## Schriftliche Aufgabe
Gib die Zeilen ab der Zeile mit „Where should I click to: Open“ bis einschließlich der letzten Zeile vollständig und mit ihrem gesamten Text erneut aus. Skaliere dabei jede Koordinate in den Antworten mit dem Faktor 1,85, runde auf ganze Zahlen mit Aufrundung bei genau einem halben und lass die Bilder weg.

## Angezeigte Einträge
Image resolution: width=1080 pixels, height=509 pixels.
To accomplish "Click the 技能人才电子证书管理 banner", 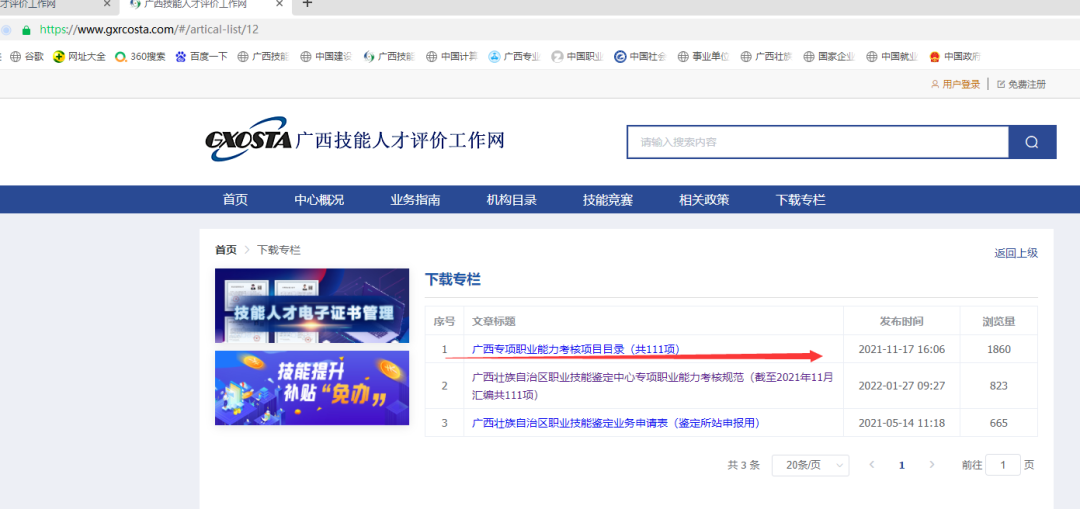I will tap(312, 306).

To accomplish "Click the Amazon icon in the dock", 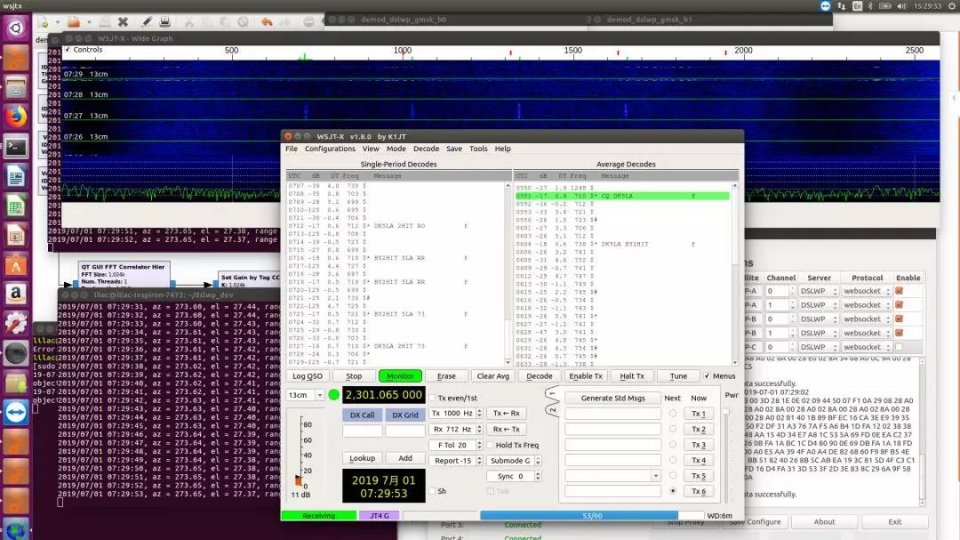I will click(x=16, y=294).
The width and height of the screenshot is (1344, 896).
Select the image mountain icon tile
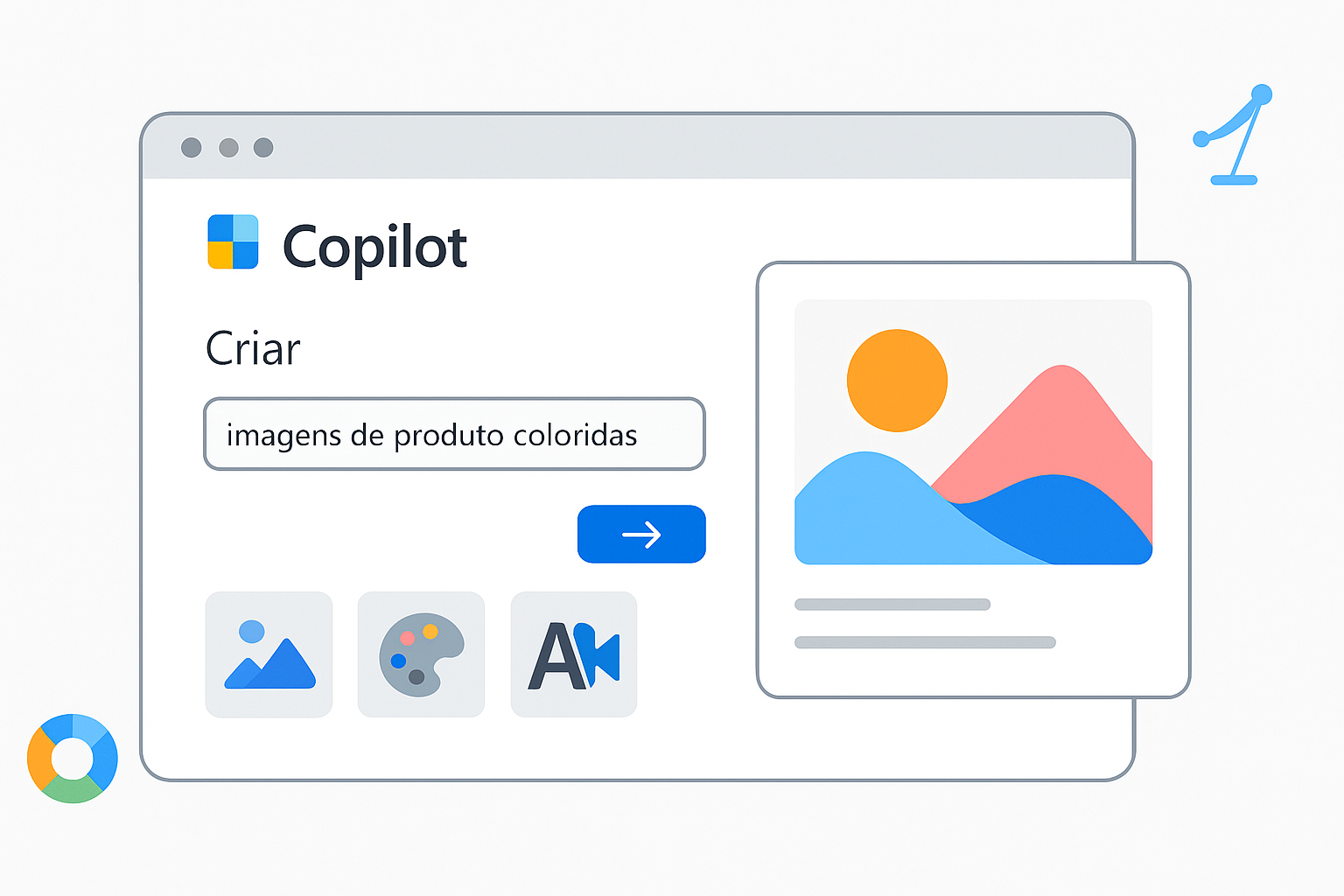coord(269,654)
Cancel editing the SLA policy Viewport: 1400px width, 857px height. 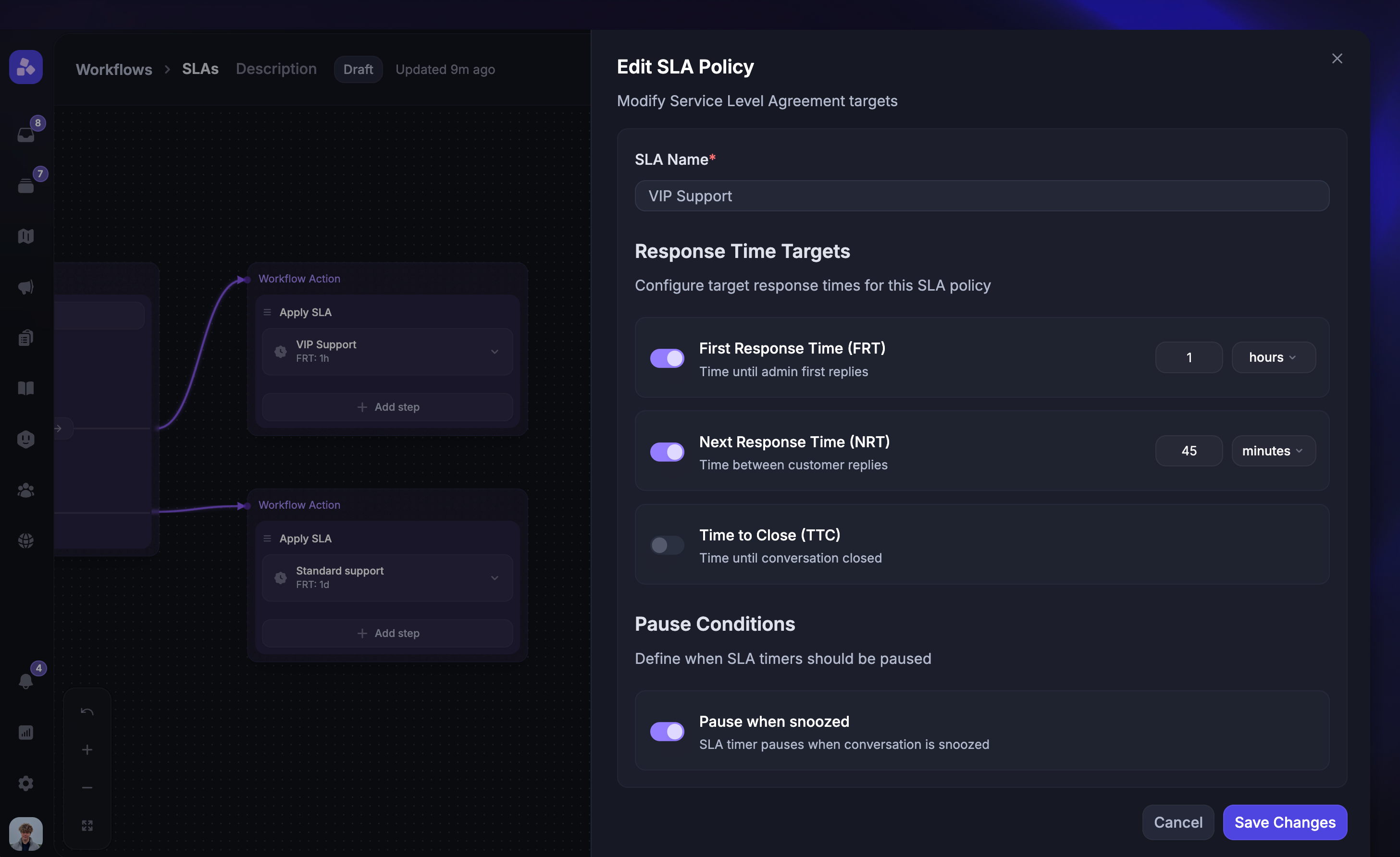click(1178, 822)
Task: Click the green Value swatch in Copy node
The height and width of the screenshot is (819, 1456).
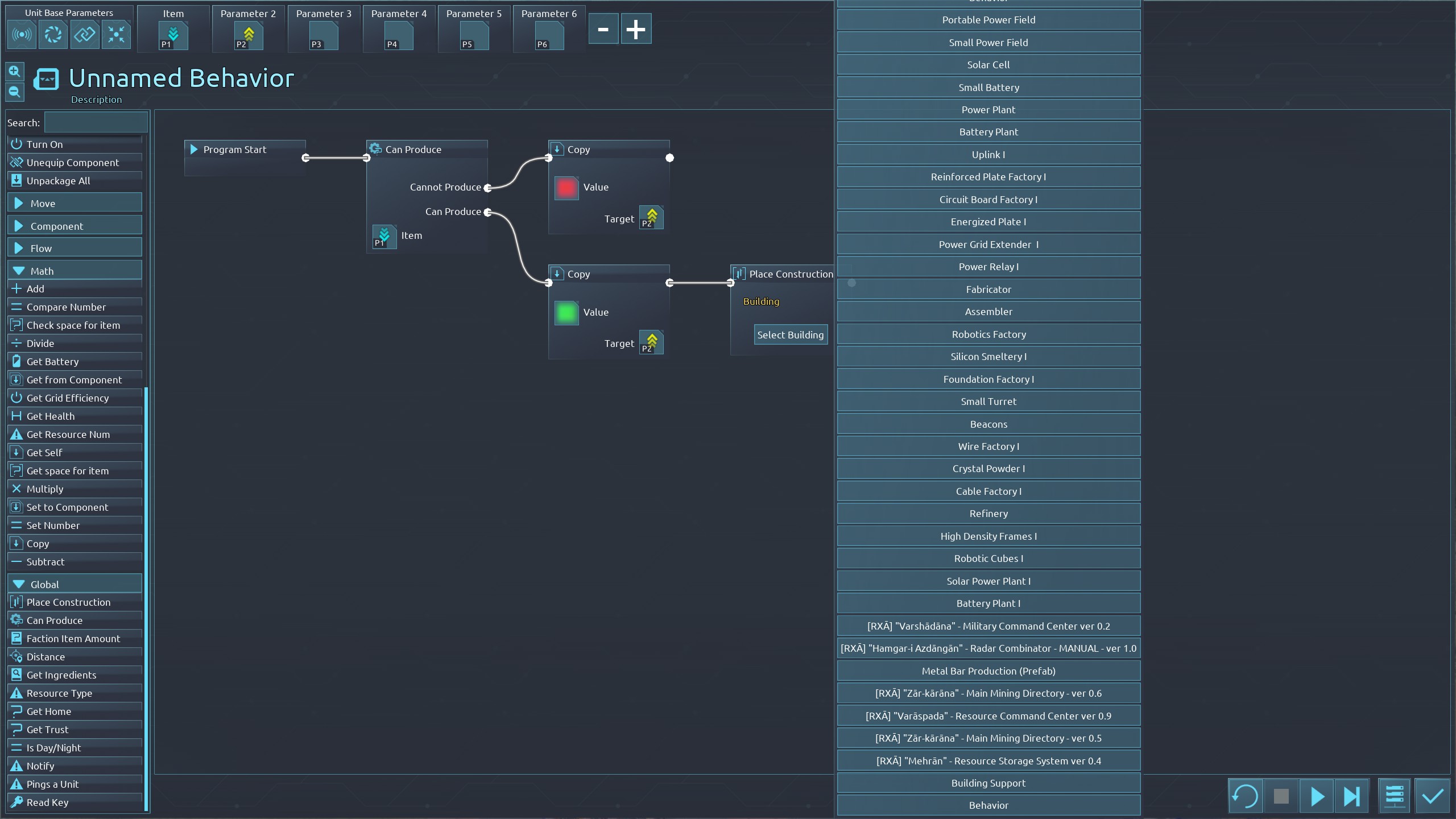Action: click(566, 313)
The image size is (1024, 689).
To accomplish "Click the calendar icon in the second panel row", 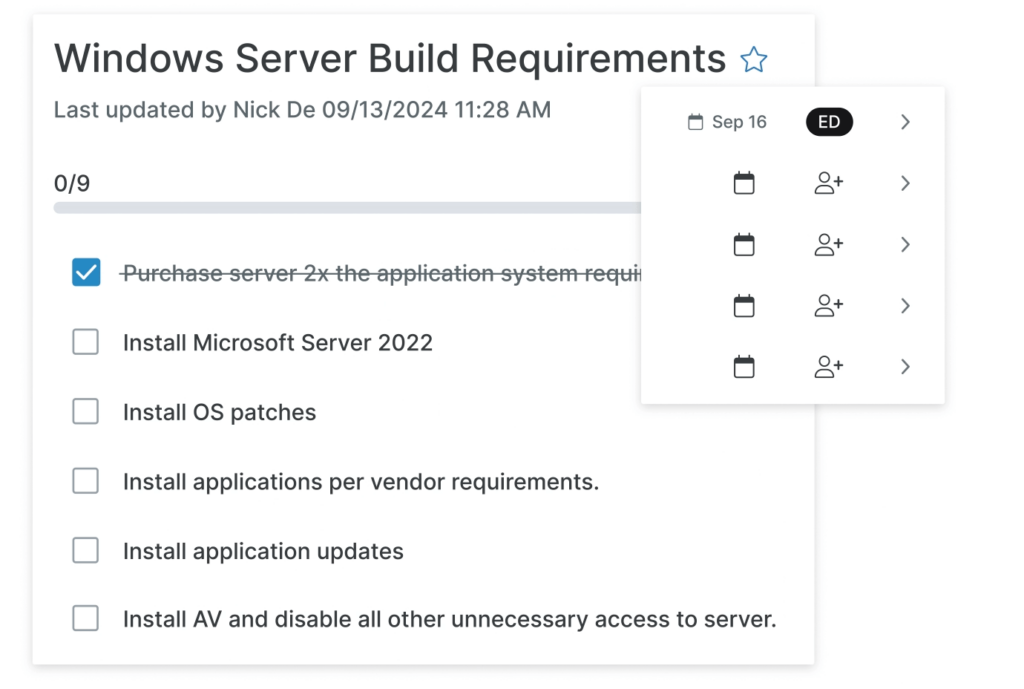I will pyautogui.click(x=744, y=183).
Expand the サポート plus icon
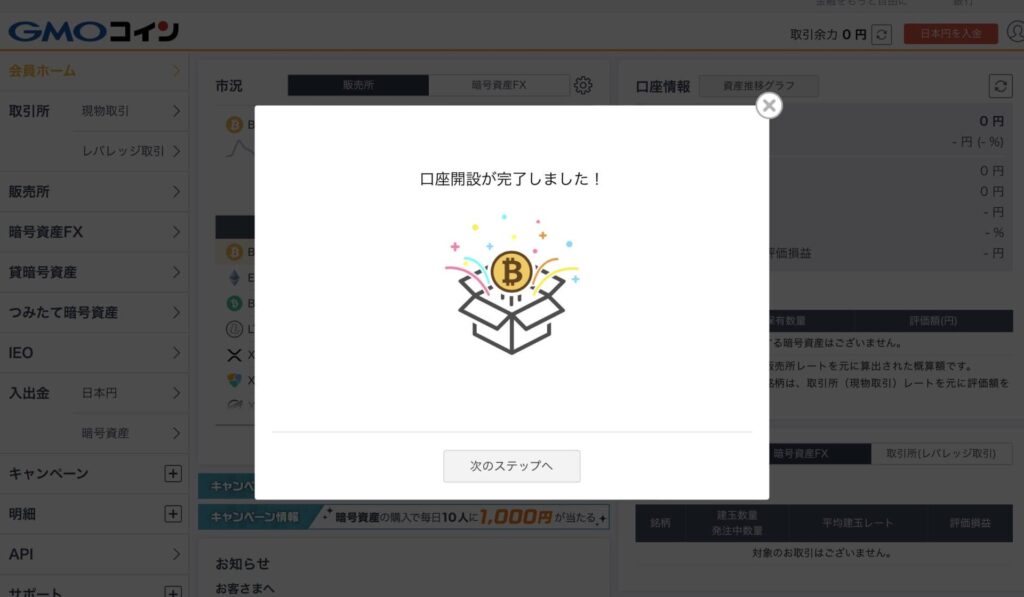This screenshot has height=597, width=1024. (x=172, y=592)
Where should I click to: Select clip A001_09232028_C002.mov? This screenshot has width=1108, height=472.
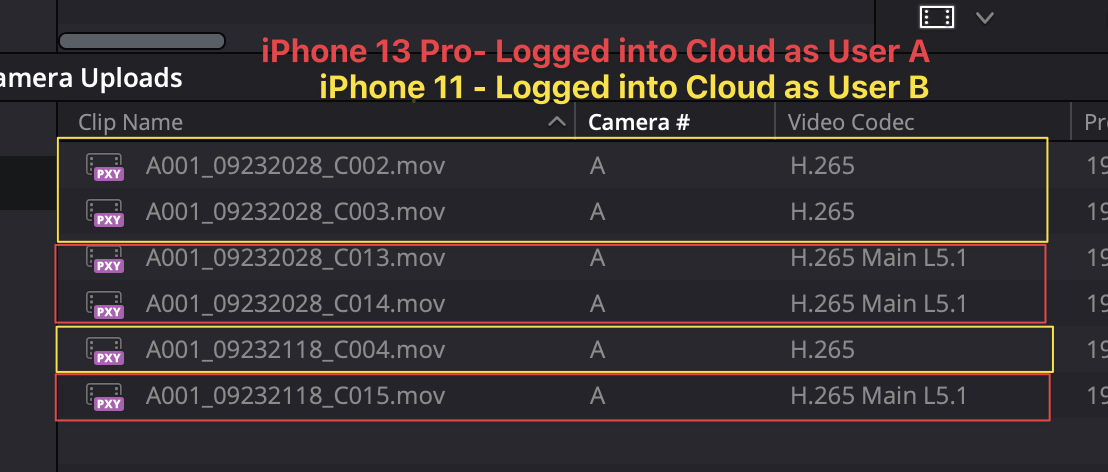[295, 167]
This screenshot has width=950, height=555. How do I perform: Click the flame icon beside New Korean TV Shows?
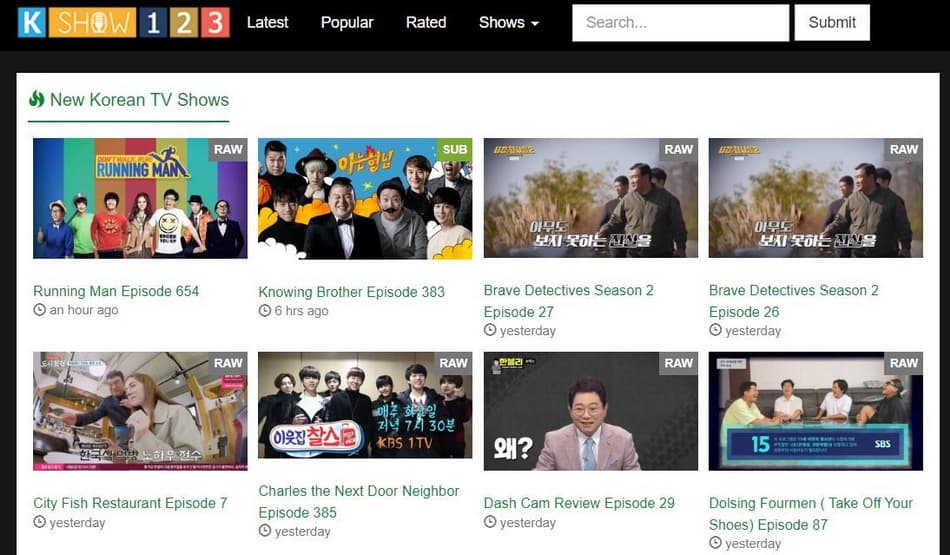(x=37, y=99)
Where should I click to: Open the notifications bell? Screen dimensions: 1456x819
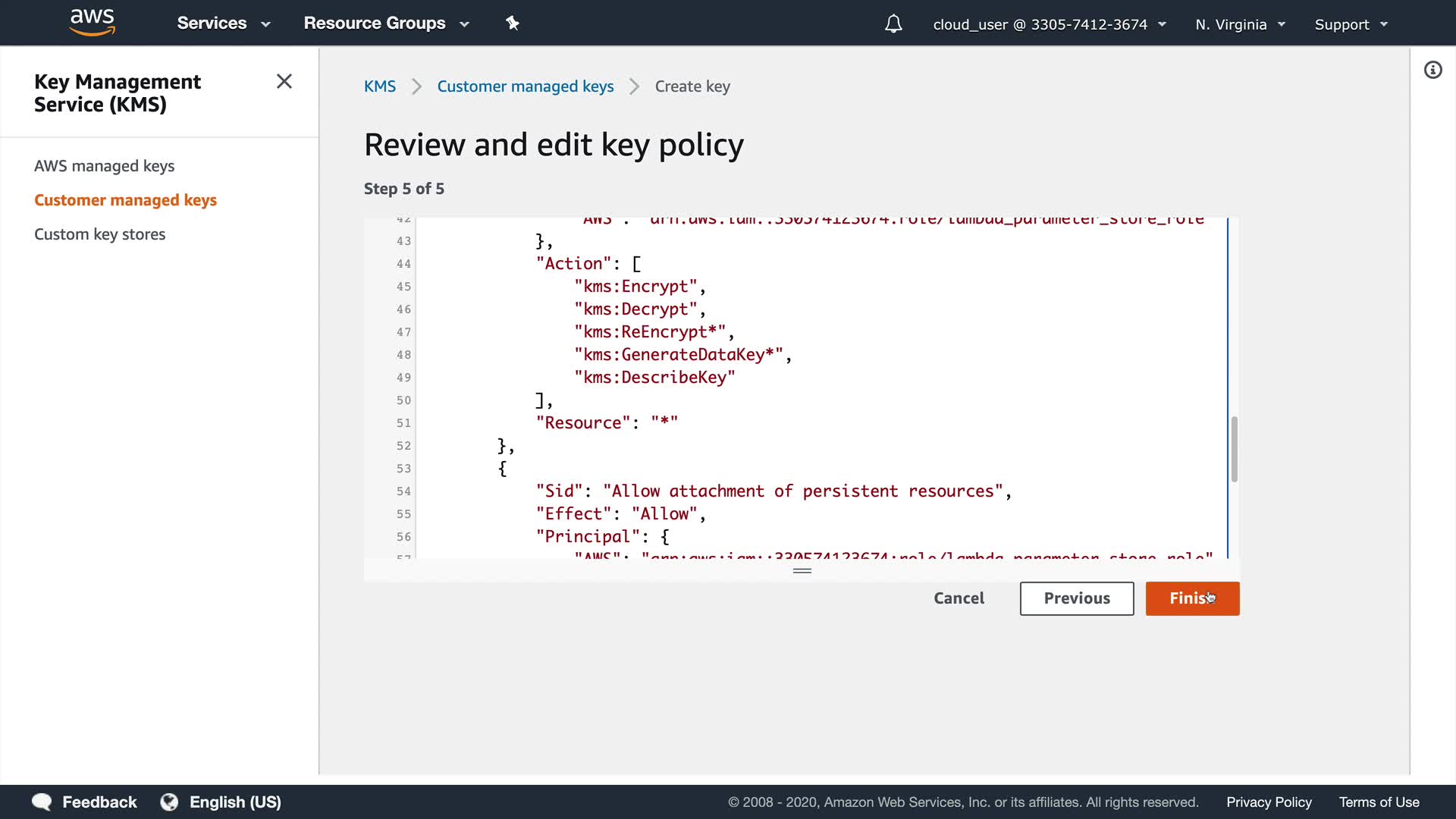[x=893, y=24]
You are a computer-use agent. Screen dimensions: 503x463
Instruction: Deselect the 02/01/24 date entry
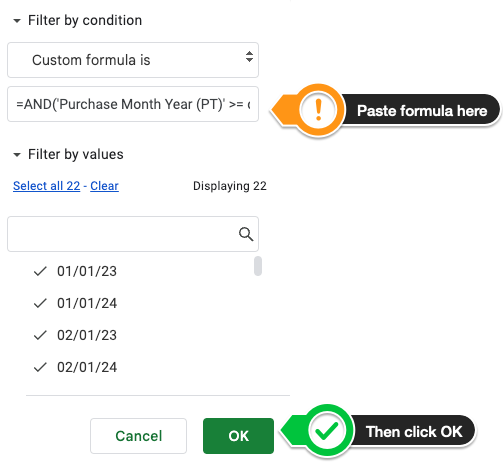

## Antwort zur Übung
Where should I click to: Open the notifications bell? Screen dimensions: 1456x819
[x=1652, y=44]
You are a computer-use agent. Screen dimensions: 503x463
Instruction: Deselect the 02/01/24 date entry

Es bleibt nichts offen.